WRITTEN REQUEST:
Render the material from the line with "You are a computer-use agent." through the end of the material as a two-column CSV with the headers "text" and "result". Put each text and its answer on one row, each in its own quoted field with line breaks turned into spaces, and leave the pictures out.

INPUT MATERIAL:
= = = = =
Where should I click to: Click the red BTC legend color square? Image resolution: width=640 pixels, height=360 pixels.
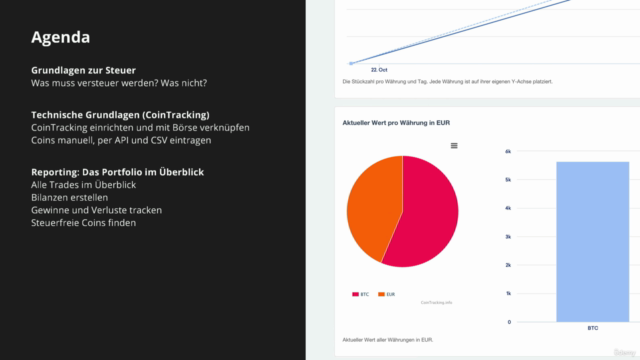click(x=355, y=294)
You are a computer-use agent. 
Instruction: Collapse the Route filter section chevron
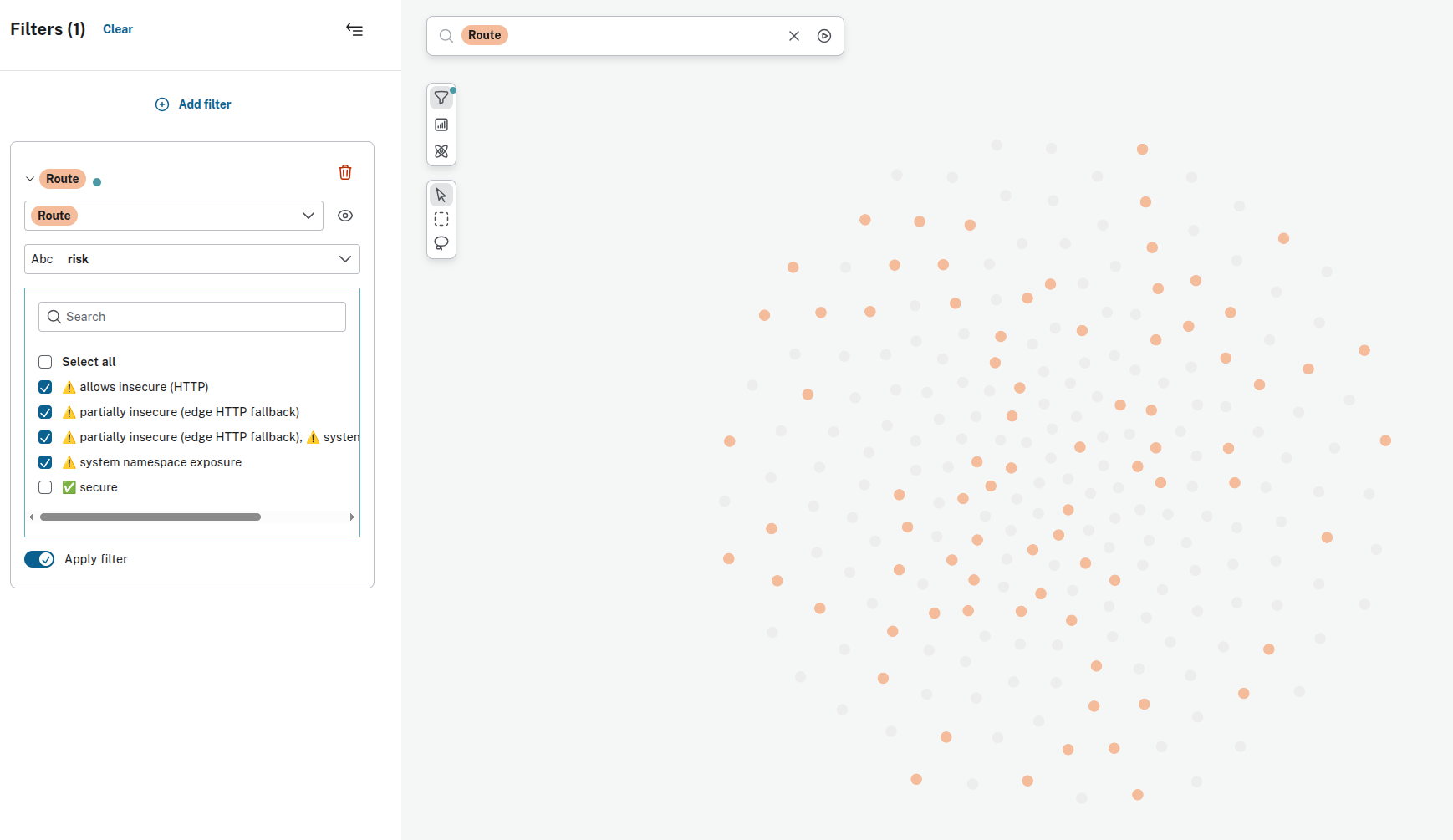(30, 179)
= = = = =
TASK SOLUTION:
text,result
"You are a computer-use agent. Instruction: Collapse the Route filter section chevron","(30, 179)"